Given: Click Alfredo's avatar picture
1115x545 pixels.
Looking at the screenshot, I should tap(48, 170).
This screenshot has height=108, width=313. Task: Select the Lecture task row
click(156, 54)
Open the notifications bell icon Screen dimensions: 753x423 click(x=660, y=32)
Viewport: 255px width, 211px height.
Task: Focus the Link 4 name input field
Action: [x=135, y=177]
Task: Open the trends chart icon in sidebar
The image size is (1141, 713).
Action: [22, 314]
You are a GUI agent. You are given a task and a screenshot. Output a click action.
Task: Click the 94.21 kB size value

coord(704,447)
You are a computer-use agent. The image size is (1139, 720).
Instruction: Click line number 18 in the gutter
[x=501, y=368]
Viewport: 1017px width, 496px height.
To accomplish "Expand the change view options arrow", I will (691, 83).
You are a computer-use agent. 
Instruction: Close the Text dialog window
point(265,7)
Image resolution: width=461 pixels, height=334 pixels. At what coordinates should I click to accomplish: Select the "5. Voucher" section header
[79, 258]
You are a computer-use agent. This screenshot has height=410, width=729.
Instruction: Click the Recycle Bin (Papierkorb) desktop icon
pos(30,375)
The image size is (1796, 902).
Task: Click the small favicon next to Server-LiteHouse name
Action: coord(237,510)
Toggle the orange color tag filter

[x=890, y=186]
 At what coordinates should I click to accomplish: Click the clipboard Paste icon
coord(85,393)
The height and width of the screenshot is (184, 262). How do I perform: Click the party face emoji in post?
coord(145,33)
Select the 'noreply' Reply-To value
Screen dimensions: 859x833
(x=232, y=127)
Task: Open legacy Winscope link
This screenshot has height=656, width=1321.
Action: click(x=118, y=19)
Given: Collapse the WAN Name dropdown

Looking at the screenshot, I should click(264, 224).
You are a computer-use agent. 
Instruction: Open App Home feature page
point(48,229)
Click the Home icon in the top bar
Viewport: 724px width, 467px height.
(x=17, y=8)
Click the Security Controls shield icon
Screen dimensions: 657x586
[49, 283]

◆ **Exercise task**: Resize the material above from the line with "You are a computer-use agent. The" to the line with "point(265,7)", both included, by writing out every one of those lines in full. Multiply only the click coordinates in the answers by 1.1 and round them to whole numbers with halves rounded up, leaving every other number as it is.

◆ **Worked solution**:
You are a computer-use agent. The image size is (1139, 720).
Instruction: Click line number 18 in the gutter
[x=551, y=405]
Viewport: 1017px width, 496px height.
To accomplish "Expand the change view options arrow", I will (760, 91).
You are a computer-use agent. 
Instruction: Close the Text dialog window
point(292,8)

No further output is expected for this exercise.